Al llegar un convoy, los viajeros, irritados por una espera demasiado larga,
salen de la fonda en tumulto para invadir ruidosamente la estación. Muchas veces
provocan accidentes con su increíble falta de cortesía y de prudencia. En vez de
subir ordenadamente se dedican a aplastarse unos a otros; por lo menos, se
impiden para siempre el abordaje, y el tren se va dejándolos amotinados en los
andenes de la estación. Los viajeros, agotados y furiosos, maldicen su falta de
educación, y pasan mucho tiempo insultándose y dándose de golpes.

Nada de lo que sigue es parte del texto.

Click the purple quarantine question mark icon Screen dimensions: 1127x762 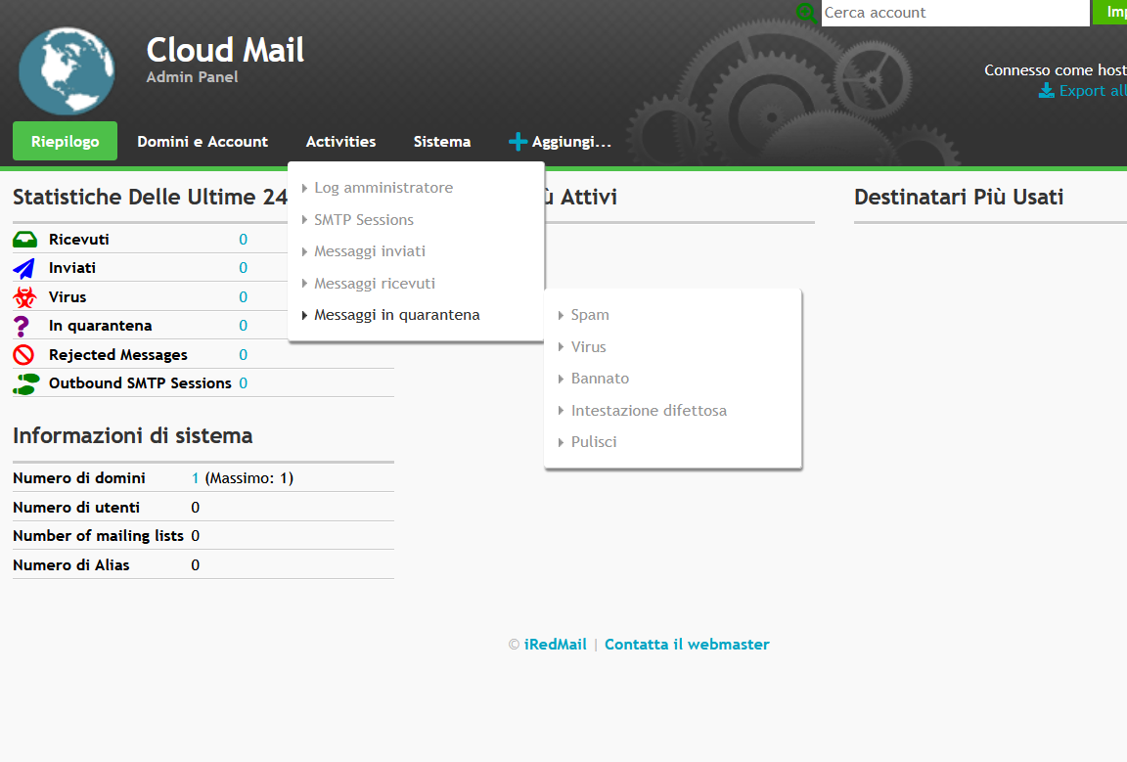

-¿Y la policía no interviene?
-Se ha intentado organizar un cuerpo de policía en cada estación, pero la
imprevisible llegada de los trenes hacía tal servicio inútil y sumamente
costoso. Además, los miembros de ese cuerpo demostraron muy pronto su venalidad,
dedicándose a proteger la salida exclusiva de pasajeros adinerados que les daban
a cambio de esa ayuda todo lo que llevaban encima. Se resolvió entonces el
establecimiento de un tipo especial de escuelas, donde los futuros viajeros
reciben lecciones de urbanidad y un entrenamiento adecuado. Allí se les enseña
la manera correcta de abordar un convoy, aunque esté en movimiento y a gran
velocidad. También se les proporciona una especie de armadura para evitar que
los demás pasajeros les rompan las costillas.
-Pero una vez en el tren, ¡está uno a cubierto de nuevas contingencias?

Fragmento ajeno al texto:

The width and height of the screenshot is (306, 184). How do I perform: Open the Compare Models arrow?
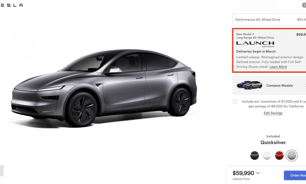click(x=305, y=86)
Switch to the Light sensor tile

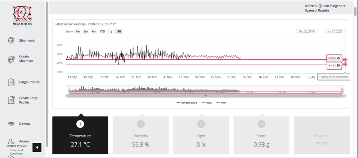[201, 135]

-Relativamente. Sólo le recomiendo que se fije muy bien en las estaciones.
Podría darse el caso de que creyera haber llegado a T., y sólo fuese una
ilusión. Para regular la vida a bordo de los vagones demasiado repletos, la
empresa se ve obligada a echar mano de ciertos expedientes. Hay estaciones que
son pura apariencia: han sido construidas en plena selva y llevan el nombre de
alguna ciudad importante. Pero basta poner un poco de atención para descubrir el
engaño. Son como las decoraciones del teatro, y las personas que figuran en
ellas están llenas de aserrín. Esos muñecos revelan fácilmente los estragos de
la intemperie, pero son a veces una perfecta imagen de la realidad: llevan en el
rostro las señales de un cansancio infinito.

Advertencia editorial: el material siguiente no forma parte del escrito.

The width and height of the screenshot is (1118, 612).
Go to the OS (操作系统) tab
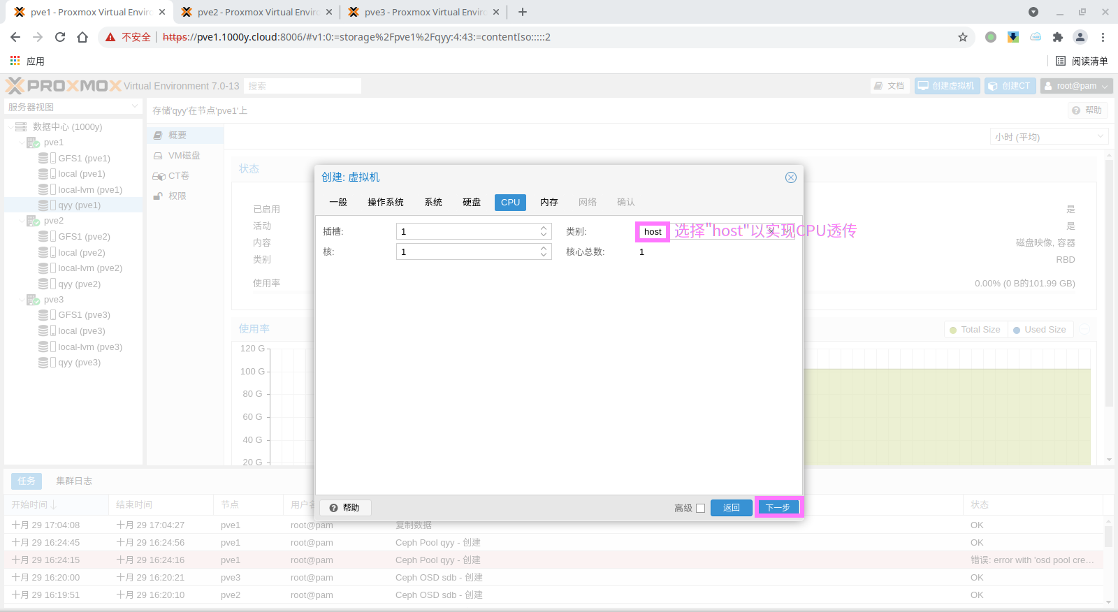pyautogui.click(x=385, y=202)
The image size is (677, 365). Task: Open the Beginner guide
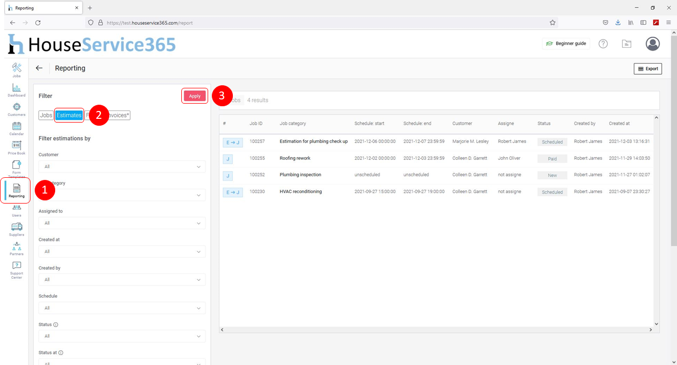click(x=566, y=44)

-Por fortuna, T. no se halla muy lejos de aquí.
-Pero carecemos por el momento de trenes directos. Sin embargo, no debe
excluirse la posibilidad de que usted llegue mañana mismo, tal como desea. La
organización de los ferrocarriles, aunque deficiente, no excluye la posibilidad
de un viaje sin escalas. Vea usted, hay personas que ni siquiera se han dado
cuenta de lo que pasa. Compran un boleto para ir a T. Viene un tren, suben, y al
día siguiente oyen que el conductor anuncia: "Hemos llegado a T.". Sin tomar
precaución alguna, los viajeros descienden y se hallan efectivamente en T.
-¿Podría yo hacer alguna cosa para facilitar ese resultado?
-Claro que puede usted. Lo que no se sabe es si le servirá de algo. Inténtelo
de todas maneras. Suba usted al tren con la idea fija de que va a llegar a T. No
trate a ninguno de los pasajeros. Podrán desilusionarlo con sus historias de
viaje, y hasta denunciarlo a las autoridades.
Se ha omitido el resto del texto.